Notably, the adoption of ML-driven audits must confront concerns about potential biases, especially regarding political fairness. One impediment to adopting algorithmic targeting of audits is the potential perception that these algorithms are biased toward one political party or another. Our study explicitly addresses this issue. We show that even after adjusting for potential political biases—specifically, equalising audit rates across political parties—targeted audits remain highly effective, retaining substantial improvements over random auditing. More specifically, with this fair targeting, the ML predictions could still increase the chance of receiving an audit for a corrupt administration from 2.8% to 7.4% (rather than 7.6% without the fairness adjustment). Overall, ML predictions offer a powerful, politically feasible method for corruption detection.

Nevertheless, implementing ML-driven auditing in practice involves important considerations beyond these initial results. A crucial open question is the dynamic effect of deploying such predictive tools. Administrators may adapt their strategies over time to evade detection, potentially reducing the model’s accuracy and overall effectiveness. These adaptive behaviours necessitate ongoing model updating and further research into how ML predictions influence corrupt actors' incentives and actions.

Conclusion: Machine learning as a tool for corruption detection and deterrence

In sum, our work demonstrates that ML can significantly improve corruption detection by analysing public budget records. Our predictive measure not only expands academic research opportunities but also provides policymakers with a tool to improve corruption detection and deterrence. While challenges remain, particularly regarding dynamic behavioural responses, the promise of ML-driven anti-corruption policies warrants further exploration and consideration by governments and international organisations committed to reducing corruption.

References

Ash, E, S Galletta, and T Giommoni (forthcoming), “A machine learning approach to analyze and support anti-corruption policy,” American Economic Journal: Economic Policy.

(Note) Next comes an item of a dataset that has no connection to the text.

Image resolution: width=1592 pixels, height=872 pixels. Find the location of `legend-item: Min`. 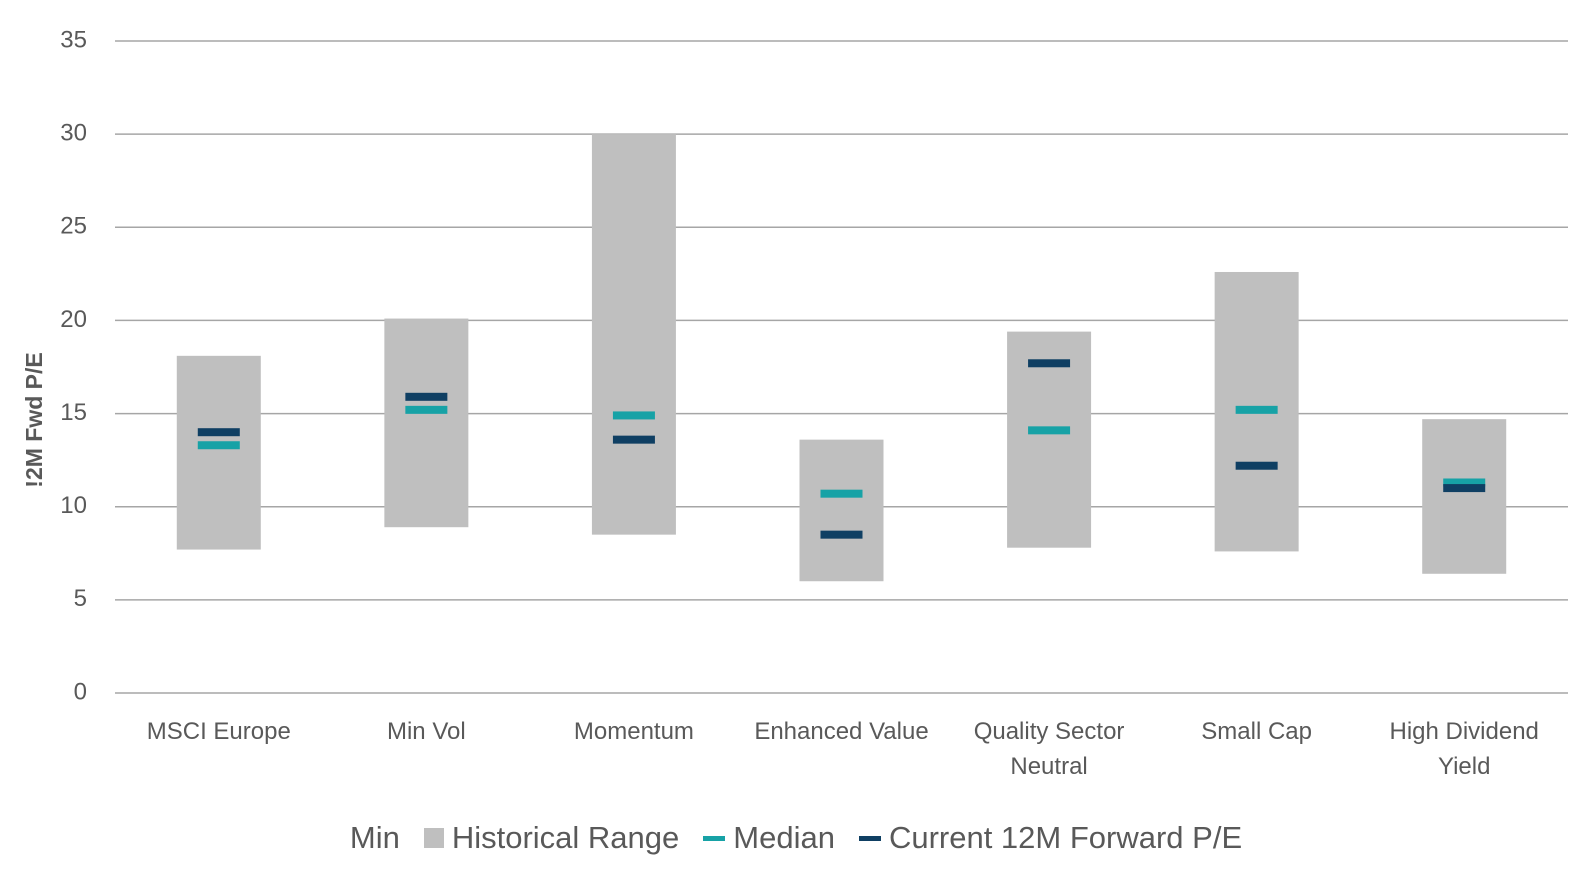

legend-item: Min is located at coordinates (375, 838).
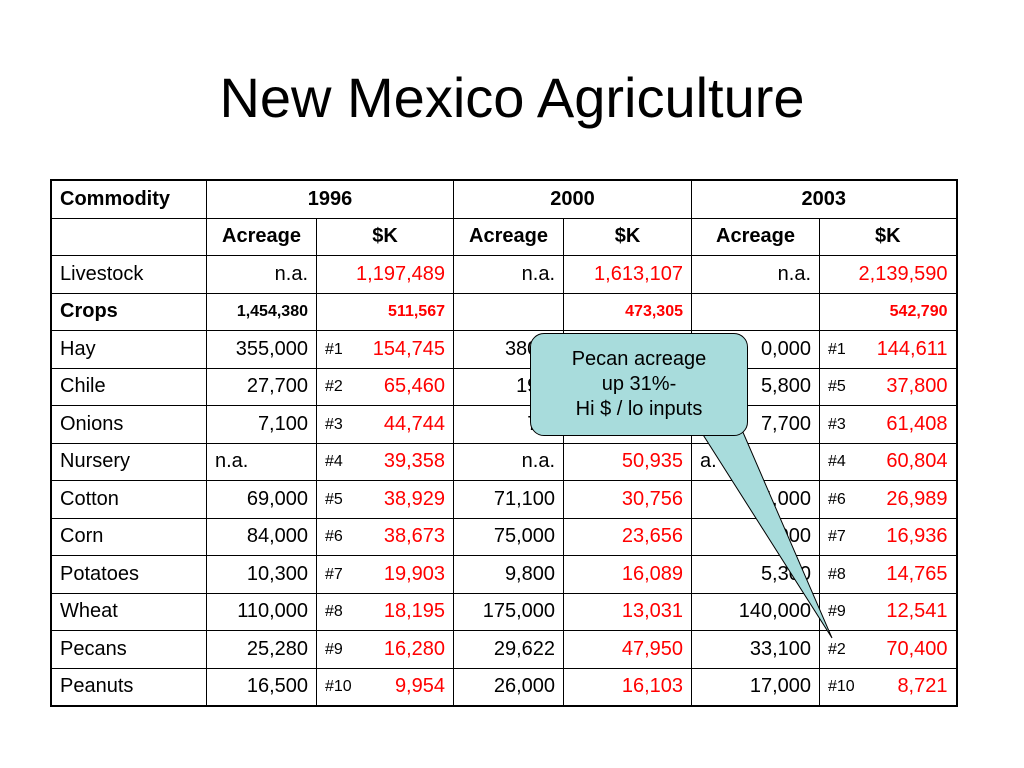 This screenshot has width=1024, height=768. Describe the element at coordinates (414, 574) in the screenshot. I see `value-amount: 19,903` at that location.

Avis, E, C Ferraz, and F Finan (2018), “Do government audits reduce corruption? Estimating the impacts of exposing corrupt politicians,” Journal of Political Economy, 126(5): 1912–1964.

Chen, T, and C Guestrin (2016), “XGBoost: A scalable tree boosting system,” in Proceedings of the 22nd ACM SIGKDD International Conference on Knowledge Discovery and Data Mining, 785–794.

Colonnelli, E, M Prem, F Teso, and F Toffano (2022), “Revealing corruption: Firm and worker level evidence from Brazil,” Journal of Financial Economics, 143(3): 1097–1119.

Ferraz, C, F Finan, and D B Moreira (2012), “Corrupting learning: Evidence from missing federal education funds in Brazil,” Journal of Public Economics, 96(9–10): 712–726.

Morris, S D, and J L Klesner (2010), “Corruption and trust: Theoretical considerations and evidence from Mexico,” Comparative Political Studies, 43(10): 1258–1285.